• _Aim_: Count the lines in the records below that contain the string "resolution", and give only the number.

• _Data to use_:
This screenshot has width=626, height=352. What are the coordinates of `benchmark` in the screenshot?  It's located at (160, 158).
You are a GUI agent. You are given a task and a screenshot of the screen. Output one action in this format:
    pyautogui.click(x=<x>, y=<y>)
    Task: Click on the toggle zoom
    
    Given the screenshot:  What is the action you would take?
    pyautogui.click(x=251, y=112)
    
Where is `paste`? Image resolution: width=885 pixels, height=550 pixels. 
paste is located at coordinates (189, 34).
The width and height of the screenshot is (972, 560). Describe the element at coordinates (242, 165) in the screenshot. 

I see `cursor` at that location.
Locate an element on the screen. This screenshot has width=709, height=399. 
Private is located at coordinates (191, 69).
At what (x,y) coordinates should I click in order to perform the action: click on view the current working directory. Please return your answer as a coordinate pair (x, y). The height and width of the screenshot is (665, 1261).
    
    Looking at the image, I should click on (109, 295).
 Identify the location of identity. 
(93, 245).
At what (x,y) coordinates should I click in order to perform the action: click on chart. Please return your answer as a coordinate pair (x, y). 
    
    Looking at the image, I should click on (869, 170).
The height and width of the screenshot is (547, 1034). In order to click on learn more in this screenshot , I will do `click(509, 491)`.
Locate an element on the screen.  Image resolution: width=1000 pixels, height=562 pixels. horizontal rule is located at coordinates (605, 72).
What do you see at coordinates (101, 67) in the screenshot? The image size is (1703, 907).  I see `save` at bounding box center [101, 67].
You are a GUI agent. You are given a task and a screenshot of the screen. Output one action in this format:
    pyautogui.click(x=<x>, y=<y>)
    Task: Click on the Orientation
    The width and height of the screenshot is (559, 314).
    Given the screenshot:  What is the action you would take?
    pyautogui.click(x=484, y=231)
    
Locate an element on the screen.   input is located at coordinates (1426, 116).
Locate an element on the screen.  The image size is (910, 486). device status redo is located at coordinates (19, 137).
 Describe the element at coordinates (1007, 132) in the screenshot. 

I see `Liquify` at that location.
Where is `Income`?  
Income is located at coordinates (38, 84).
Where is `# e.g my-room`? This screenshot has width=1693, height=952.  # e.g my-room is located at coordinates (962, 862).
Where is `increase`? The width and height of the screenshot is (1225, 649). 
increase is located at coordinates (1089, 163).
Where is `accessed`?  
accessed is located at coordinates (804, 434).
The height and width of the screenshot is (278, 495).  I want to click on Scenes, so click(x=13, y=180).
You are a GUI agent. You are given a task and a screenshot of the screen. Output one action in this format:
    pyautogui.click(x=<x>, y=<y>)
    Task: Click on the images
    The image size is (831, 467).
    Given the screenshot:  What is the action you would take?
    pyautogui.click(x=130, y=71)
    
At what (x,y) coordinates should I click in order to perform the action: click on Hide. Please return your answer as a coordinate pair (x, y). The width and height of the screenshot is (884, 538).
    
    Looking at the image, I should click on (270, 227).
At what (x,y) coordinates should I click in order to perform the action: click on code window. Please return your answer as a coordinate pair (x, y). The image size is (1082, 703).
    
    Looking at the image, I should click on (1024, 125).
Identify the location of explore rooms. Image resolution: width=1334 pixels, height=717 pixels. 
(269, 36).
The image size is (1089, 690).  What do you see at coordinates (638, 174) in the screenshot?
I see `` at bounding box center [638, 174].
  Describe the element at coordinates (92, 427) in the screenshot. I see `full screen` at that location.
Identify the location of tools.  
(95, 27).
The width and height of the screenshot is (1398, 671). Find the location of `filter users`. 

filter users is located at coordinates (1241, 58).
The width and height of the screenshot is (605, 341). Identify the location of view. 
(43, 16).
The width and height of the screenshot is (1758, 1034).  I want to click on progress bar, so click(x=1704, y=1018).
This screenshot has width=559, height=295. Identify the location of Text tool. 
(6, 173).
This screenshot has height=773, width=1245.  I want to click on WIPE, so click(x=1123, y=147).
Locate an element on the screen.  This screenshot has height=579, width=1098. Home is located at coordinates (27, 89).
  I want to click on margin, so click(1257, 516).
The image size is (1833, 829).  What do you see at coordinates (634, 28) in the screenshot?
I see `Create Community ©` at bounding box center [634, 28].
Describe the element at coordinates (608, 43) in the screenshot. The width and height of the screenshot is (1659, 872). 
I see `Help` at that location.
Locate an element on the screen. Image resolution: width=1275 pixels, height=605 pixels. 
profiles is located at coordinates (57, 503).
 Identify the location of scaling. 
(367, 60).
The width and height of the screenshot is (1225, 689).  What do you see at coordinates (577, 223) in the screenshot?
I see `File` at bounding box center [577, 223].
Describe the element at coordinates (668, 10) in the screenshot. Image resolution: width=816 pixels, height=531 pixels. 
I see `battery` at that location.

• _Complete response_: 5